I got ridiculously large numbers for this.
Q=Av
12m^3/s=pi(0.002^2)v
v=954925m/s
This is outrageously fast, and I did the same calculation for the other end and got 38197m/s, using a 1cm radius.
I don't think this is quite right. Are these velocities correct? The next tep is to plug the velocities into Bernoulli's equation:
(Mercury's density)(g)(h)=(0.5)(density of air)(v2^2-v1^2)
And solve for v, but I got around 400000m for the answer. I know it is incorrect.
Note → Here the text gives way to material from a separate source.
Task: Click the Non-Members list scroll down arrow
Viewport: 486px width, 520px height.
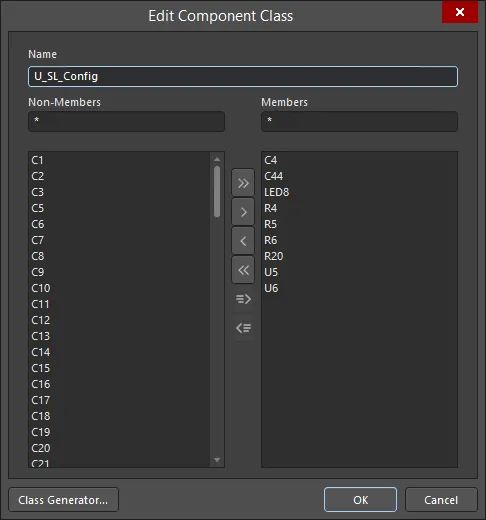Action: pyautogui.click(x=217, y=460)
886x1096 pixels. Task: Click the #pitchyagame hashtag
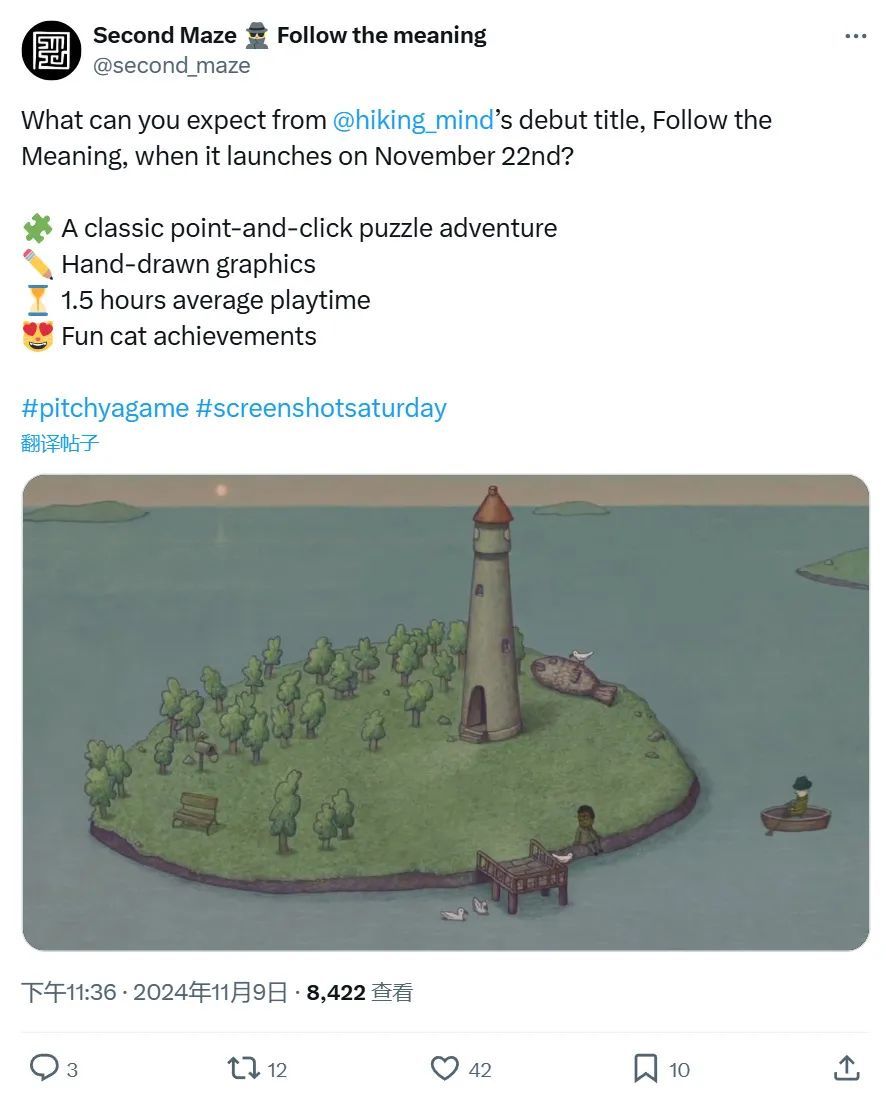(x=105, y=408)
Am I doing something wrong here?
I got ridiculously large numbers for this.
Q=Av
12m^3/s=pi(0.002^2)v
v=954925m/s
This is outrageously fast, and I did the same calculation for the other end and got 38197m/s, using a 1cm radius.
I don't think this is quite right. Are these velocities correct? The next tep is to plug the velocities into Bernoulli's equation:
(Mercury's density)(g)(h)=(0.5)(density of air)(v2^2-v1^2)
And solve for v, but I got around 400000m for the answer. I know it is incorrect.
Am I doing something wrong here?